Instructions to follow
Your response must be made up of each line in the data below that contains the string "Google".

******

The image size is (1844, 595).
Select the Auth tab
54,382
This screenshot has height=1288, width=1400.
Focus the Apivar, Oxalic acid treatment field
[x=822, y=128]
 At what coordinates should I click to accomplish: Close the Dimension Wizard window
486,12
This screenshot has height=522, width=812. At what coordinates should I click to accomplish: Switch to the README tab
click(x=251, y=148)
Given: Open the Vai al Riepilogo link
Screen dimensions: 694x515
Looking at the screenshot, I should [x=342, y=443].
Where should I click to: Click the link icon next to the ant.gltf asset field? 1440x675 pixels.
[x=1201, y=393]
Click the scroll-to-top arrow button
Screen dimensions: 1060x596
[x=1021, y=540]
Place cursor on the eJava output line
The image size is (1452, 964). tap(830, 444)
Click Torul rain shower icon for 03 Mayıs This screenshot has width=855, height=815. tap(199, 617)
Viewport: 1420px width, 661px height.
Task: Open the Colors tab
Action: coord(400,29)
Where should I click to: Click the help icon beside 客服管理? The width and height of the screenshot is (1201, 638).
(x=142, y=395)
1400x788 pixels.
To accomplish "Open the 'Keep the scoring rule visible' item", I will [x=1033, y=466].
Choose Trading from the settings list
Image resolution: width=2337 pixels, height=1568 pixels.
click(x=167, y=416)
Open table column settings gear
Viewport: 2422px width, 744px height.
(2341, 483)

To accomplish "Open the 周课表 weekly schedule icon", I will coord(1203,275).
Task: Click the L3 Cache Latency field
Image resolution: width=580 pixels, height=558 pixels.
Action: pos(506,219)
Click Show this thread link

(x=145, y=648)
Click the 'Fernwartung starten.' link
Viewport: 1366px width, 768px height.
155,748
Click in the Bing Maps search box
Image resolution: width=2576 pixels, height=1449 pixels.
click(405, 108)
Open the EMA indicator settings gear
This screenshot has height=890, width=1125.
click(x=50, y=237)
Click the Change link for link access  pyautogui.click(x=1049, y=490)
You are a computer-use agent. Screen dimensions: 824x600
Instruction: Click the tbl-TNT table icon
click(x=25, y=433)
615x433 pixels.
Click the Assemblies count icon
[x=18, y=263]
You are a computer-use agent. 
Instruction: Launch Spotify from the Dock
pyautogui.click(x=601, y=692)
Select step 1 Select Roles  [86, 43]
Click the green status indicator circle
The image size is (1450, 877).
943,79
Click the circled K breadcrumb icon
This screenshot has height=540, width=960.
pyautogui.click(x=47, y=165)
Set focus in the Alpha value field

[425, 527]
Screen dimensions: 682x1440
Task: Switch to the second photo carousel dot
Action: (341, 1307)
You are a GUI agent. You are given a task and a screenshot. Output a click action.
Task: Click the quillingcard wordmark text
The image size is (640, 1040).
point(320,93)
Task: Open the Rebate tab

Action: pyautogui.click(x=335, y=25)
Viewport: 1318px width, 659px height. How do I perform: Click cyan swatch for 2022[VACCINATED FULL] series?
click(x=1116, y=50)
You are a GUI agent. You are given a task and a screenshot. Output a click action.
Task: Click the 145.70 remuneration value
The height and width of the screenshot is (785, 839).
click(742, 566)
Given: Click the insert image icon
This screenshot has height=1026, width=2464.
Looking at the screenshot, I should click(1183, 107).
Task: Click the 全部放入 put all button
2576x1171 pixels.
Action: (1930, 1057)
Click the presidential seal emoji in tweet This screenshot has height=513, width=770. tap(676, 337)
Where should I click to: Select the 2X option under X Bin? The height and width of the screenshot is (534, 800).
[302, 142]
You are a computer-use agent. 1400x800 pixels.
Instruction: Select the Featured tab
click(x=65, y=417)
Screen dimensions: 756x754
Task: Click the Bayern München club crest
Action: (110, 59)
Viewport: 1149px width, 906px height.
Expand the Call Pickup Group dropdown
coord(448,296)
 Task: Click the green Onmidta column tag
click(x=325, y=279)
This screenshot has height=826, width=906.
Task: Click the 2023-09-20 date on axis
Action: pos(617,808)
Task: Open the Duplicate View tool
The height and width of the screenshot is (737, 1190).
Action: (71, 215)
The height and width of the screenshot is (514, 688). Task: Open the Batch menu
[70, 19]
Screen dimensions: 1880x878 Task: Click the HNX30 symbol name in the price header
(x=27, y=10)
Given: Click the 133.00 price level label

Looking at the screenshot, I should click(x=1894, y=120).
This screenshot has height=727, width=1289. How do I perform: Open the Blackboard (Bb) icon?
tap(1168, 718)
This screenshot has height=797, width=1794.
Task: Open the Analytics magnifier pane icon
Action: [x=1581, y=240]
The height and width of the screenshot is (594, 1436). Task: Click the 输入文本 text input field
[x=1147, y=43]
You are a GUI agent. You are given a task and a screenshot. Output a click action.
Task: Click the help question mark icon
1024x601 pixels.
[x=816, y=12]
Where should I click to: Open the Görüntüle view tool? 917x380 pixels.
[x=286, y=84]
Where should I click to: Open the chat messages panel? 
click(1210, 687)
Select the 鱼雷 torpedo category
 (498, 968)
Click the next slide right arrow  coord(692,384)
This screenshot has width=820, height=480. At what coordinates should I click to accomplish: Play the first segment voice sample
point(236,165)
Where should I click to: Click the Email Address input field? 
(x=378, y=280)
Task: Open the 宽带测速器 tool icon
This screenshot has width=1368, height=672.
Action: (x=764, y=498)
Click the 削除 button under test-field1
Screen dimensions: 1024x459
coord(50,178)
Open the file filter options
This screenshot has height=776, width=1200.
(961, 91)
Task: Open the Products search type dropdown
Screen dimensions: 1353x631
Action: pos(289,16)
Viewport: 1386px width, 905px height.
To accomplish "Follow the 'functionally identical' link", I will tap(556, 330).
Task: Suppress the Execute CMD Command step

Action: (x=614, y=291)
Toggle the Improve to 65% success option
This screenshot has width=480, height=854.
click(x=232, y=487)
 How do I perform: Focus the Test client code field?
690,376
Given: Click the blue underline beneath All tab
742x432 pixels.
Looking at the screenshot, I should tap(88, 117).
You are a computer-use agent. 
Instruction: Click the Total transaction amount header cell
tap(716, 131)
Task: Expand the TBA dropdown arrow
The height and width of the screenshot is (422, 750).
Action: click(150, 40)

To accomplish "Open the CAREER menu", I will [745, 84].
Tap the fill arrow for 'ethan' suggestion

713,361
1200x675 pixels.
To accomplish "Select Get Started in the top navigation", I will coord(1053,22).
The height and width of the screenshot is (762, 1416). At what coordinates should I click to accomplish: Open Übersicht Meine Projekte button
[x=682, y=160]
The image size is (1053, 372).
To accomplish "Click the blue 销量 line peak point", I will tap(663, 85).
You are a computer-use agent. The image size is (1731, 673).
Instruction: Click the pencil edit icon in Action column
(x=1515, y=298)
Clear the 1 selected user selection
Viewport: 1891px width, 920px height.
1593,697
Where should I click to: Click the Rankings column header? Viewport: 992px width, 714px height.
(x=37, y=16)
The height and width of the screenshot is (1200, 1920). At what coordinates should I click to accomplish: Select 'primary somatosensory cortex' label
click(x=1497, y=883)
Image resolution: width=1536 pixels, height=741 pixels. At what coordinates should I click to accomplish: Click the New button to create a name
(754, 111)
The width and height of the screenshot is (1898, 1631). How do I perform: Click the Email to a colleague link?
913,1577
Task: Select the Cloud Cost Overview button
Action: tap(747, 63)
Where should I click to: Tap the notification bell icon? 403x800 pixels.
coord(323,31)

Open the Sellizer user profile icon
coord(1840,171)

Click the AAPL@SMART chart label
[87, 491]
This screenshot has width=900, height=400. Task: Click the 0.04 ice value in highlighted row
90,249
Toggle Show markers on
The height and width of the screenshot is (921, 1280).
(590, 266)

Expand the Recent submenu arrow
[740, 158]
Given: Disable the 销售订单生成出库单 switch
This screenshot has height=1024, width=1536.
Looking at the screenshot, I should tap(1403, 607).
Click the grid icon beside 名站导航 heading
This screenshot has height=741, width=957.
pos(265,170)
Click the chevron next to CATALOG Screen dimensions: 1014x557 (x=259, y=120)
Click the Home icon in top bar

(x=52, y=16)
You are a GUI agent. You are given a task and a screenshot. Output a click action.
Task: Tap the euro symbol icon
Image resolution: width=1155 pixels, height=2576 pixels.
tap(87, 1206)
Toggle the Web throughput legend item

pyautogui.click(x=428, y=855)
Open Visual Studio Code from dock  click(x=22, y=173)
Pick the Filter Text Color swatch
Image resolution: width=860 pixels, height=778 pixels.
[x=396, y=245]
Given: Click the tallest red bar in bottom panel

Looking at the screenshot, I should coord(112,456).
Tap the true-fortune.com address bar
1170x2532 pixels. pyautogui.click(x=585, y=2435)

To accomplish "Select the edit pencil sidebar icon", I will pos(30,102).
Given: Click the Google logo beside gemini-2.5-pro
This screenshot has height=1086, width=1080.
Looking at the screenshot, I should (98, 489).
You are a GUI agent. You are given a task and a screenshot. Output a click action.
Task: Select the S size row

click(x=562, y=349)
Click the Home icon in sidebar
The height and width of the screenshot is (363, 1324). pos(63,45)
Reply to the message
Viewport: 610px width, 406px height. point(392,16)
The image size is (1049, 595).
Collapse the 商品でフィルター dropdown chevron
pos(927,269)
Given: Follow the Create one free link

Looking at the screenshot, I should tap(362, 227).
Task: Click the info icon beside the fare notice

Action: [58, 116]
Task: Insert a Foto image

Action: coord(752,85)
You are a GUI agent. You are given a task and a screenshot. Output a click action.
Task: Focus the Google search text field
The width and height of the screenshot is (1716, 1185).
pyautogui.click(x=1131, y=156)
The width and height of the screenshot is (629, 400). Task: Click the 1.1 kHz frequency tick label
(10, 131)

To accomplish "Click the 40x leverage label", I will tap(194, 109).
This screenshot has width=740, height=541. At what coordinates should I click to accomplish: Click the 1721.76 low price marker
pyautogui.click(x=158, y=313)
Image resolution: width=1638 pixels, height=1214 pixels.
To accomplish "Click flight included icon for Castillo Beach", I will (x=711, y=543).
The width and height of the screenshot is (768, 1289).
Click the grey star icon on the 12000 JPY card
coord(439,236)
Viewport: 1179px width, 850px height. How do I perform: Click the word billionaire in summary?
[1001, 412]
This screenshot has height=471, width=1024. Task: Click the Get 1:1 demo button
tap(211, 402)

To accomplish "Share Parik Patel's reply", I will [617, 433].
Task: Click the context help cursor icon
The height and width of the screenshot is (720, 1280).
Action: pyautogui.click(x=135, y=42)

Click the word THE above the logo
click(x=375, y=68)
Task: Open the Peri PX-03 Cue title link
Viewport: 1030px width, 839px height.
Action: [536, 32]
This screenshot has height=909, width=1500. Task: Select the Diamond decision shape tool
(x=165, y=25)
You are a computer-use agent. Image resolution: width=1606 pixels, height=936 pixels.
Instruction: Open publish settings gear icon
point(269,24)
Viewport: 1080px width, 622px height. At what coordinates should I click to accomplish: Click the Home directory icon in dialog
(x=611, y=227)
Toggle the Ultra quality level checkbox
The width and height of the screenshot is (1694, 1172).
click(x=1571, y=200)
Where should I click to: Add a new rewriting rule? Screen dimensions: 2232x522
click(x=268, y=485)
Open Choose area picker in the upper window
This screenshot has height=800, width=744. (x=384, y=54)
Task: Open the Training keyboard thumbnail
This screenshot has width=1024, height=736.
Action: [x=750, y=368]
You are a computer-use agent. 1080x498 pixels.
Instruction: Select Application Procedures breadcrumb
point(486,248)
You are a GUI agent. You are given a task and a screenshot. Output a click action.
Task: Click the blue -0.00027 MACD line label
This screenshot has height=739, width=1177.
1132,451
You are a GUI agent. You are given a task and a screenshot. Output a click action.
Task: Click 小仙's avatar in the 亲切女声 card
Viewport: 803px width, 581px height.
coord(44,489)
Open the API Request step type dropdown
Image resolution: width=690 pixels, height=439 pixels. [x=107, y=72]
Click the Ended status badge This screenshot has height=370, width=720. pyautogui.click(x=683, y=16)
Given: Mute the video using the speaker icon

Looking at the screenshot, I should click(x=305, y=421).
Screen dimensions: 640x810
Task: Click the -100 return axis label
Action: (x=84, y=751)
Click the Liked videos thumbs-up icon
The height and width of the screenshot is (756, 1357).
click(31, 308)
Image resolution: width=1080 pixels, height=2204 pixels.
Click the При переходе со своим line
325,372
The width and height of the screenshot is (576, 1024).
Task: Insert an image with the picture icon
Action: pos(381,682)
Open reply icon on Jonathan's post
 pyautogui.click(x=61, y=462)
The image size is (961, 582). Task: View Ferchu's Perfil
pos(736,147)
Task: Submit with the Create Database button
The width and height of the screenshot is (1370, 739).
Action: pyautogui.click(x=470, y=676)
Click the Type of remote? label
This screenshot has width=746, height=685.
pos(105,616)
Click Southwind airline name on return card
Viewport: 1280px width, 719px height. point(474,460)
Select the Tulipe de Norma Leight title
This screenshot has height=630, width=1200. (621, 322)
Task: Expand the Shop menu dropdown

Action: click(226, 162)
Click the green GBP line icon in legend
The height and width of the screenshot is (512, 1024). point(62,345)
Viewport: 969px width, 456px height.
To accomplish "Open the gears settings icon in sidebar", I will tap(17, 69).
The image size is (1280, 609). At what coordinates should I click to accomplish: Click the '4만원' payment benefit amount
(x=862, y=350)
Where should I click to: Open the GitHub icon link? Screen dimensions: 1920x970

******

Answer
Given: Click the Google logo beside gemini-2.5-pro
Task: Focus the Google search text field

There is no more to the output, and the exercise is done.